De antiquaren uit de Rosmarijnsteeg: De Friedesche Molen en Straat Antiquaren

door Vincent van de Vrede

Over sprookjes en specialismen gesproken...

Ditmaal in de interviewserie: de twee antiquaren uit de Rosmarijnsteeg in Amsterdam. Al sinds de jaren tachtig buren in die pittoreske, historische steeg. Eerst een korte etymologie van dit kleine stukje Amsterdam. Rosmarijn, het sterk geurende kruid, speelde hier een belangrijke rol. In de Gouden Eeuw waren in deze steeg namelijk de begrafenisondernemers gevestigd. Zij gebruikten veel rosmarijn om de lucht inadembaar te houden. Bredero woonde verderop in het centrum. Soms lijkt de steeg ook in zijn gedichten voor te komen. Lees maar eens dit vers:


De Rosmarijnsteeg


Arme Bredero. Het raadsel blijft: zou zijn lief in deze ‘straat’ hebben gewoond? De stem van het verleden is hier in ieder geval hoorbaar, in deze steeg met louter ondernemers: een koffieshop, twee postzegelhandels, twee toko’s met asiatica, een juwelier en waar eens antiquariaat Simon Emmering was, een winkel met hotelzilver. Maar wij richten ons op twee buren in de boeken, Straat en De Friedesche Molen.
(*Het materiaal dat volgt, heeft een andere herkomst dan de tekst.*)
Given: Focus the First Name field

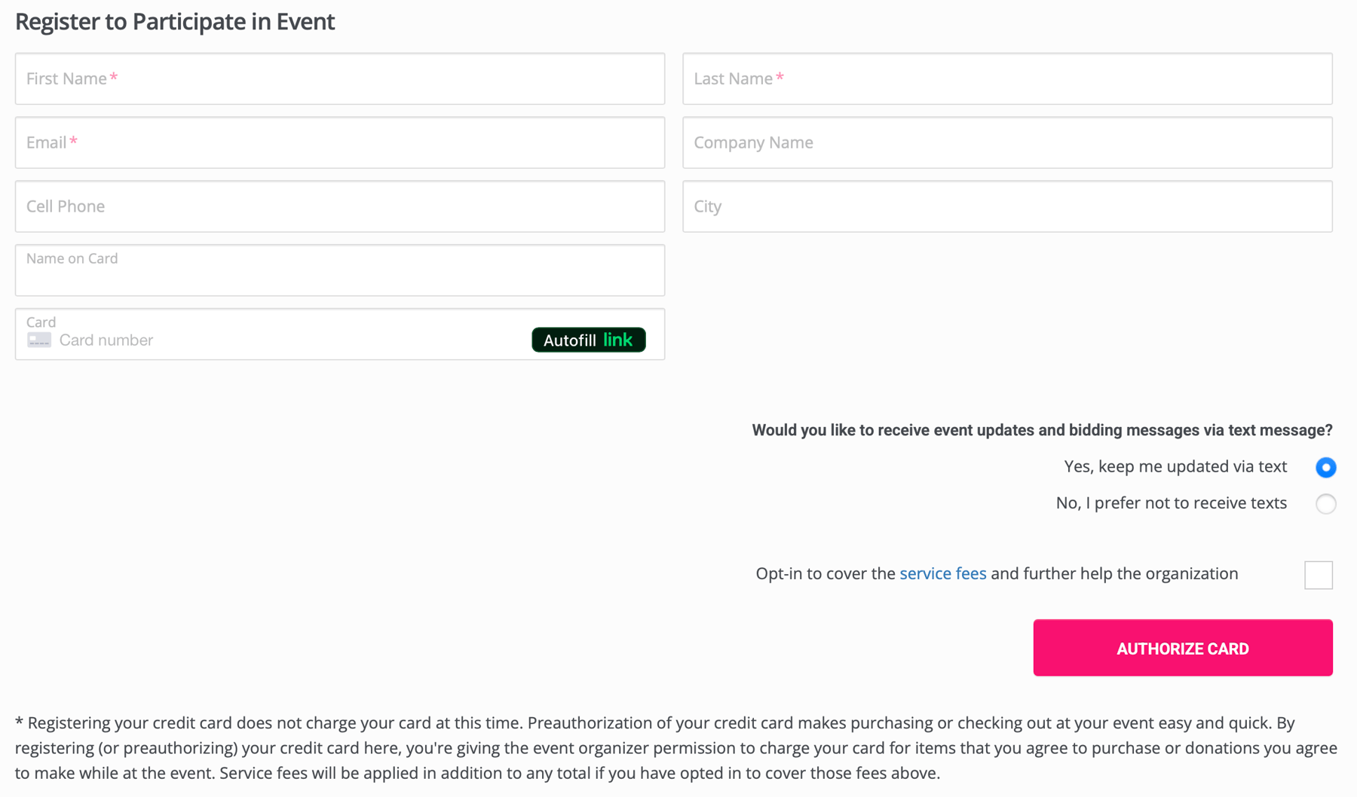Looking at the screenshot, I should 339,78.
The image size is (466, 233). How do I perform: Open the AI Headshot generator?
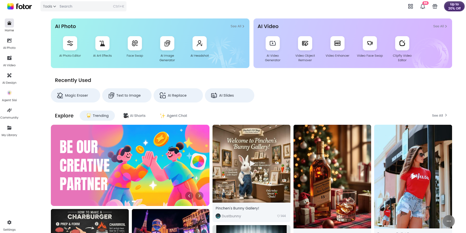tap(200, 43)
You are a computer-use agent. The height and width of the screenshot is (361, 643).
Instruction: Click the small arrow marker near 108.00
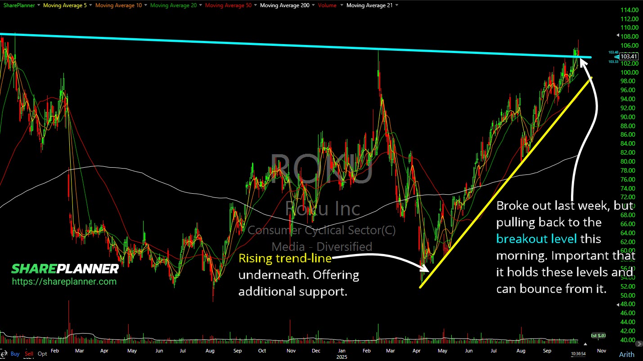pyautogui.click(x=616, y=36)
Interview De Friedesche Molen

Vanwaar ‘De Friedesche Molen’

‘Ons antiquariaat is vernoemd naar de molen die ik van mijn vader erfde. Deze Friedesche Molen bevindt zich in Neer, aan de Maas, tussen Roermond en Venlo. Het is een oude watermolen. Mijn vader heeft er tot 1958 mee gewerkt, toen verkocht hij het stuwrecht. Na zijn overlijden kwam de molen in mijn bezit. Eerst wilde ik er een antiquariaat van maken. Maar ja, de waterstand van de Maas is daar eenmaal per jaar zo hoog, dat alles wel een meter onder water liep. Ook de molen. Dat was dus niet handig. Uiteindelijk had ik er wel een tijdje boeken staan, ik gebruikte de molen als opslag. Heb daarvan ook enkele catalogi gemaakt. In diezelfde tijd, zeg begin jaren tachtig, begon ik een winkel in Amsterdam en vernoemde deze naar de molen. Eerst hier om de hoek, waar nu de koffieshop is, vanaf 1982 in dit pand. Volgend jaar dus een zilveren jubileum. In 1987 heb ik de molen verkocht, maar de winkel bleef zijn naam behouden.’


Hein van Stekelenburg, samen met zijn vrouw Marion Greidanus eigenaar van De Friedesche Molen

Sneeuwwitje is het eerste wat je ziet als de winkel binnenkomt, heb ik gehoord.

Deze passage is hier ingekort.